> [INFORMATION SHOWN]:

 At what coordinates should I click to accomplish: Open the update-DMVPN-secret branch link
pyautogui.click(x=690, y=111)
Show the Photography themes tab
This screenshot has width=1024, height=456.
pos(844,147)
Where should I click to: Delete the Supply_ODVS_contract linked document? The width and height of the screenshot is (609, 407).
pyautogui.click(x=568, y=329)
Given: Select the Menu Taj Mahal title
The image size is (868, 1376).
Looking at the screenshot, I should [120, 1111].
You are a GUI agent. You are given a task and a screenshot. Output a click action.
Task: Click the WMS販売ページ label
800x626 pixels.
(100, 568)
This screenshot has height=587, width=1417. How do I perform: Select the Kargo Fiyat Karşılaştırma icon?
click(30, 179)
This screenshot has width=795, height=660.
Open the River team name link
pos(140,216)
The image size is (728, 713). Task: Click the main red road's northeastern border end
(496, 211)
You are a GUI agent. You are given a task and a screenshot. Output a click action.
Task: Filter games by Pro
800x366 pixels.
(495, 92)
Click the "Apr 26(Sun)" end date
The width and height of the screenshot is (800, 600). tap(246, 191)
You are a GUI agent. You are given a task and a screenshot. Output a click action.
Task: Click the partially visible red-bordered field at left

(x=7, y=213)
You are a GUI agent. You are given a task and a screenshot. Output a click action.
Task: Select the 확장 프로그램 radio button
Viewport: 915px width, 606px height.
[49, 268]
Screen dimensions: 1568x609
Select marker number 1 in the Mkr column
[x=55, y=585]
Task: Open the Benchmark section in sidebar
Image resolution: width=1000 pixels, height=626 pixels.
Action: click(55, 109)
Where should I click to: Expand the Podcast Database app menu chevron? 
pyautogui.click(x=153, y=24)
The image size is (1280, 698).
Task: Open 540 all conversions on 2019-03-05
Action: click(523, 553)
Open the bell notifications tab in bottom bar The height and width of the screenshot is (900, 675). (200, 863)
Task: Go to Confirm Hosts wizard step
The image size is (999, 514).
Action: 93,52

> [WHAT YOU ARE ASKED TO DO]: Each line must be given again exactly as written above.

> [RESPONSE]:
 At what coordinates should I click to accomplish: Open the update-DMVPN-secret branch link
pyautogui.click(x=690, y=111)
Show the Photography themes tab
This screenshot has width=1024, height=456.
pos(844,147)
Where should I click to: Delete the Supply_ODVS_contract linked document? The width and height of the screenshot is (609, 407).
pyautogui.click(x=568, y=329)
Given: Select the Menu Taj Mahal title
The image size is (868, 1376).
Looking at the screenshot, I should [120, 1111].
You are a GUI agent. You are given a task and a screenshot. Output a click action.
Task: Click the WMS販売ページ label
800x626 pixels.
(100, 568)
This screenshot has height=587, width=1417. How do I perform: Select the Kargo Fiyat Karşılaştırma icon?
click(30, 179)
This screenshot has width=795, height=660.
Open the River team name link
pos(140,216)
The image size is (728, 713). Task: Click the main red road's northeastern border end
(496, 211)
You are a GUI agent. You are given a task and a screenshot. Output a click action.
Task: Filter games by Pro
800x366 pixels.
(495, 92)
Click the "Apr 26(Sun)" end date
The width and height of the screenshot is (800, 600). tap(246, 191)
You are a GUI agent. You are given a task and a screenshot. Output a click action.
Task: Click the partially visible red-bordered field at left

(x=7, y=213)
You are a GUI agent. You are given a task and a screenshot. Output a click action.
Task: Select the 확장 프로그램 radio button
Viewport: 915px width, 606px height.
[49, 268]
Screen dimensions: 1568x609
Select marker number 1 in the Mkr column
[x=55, y=585]
Task: Open the Benchmark section in sidebar
Image resolution: width=1000 pixels, height=626 pixels.
Action: click(55, 109)
Where should I click to: Expand the Podcast Database app menu chevron? 
pyautogui.click(x=153, y=24)
The image size is (1280, 698).
Task: Open 540 all conversions on 2019-03-05
Action: click(523, 553)
Open the bell notifications tab in bottom bar The height and width of the screenshot is (900, 675). (200, 863)
Task: Go to Confirm Hosts wizard step
The image size is (999, 514).
Action: 93,52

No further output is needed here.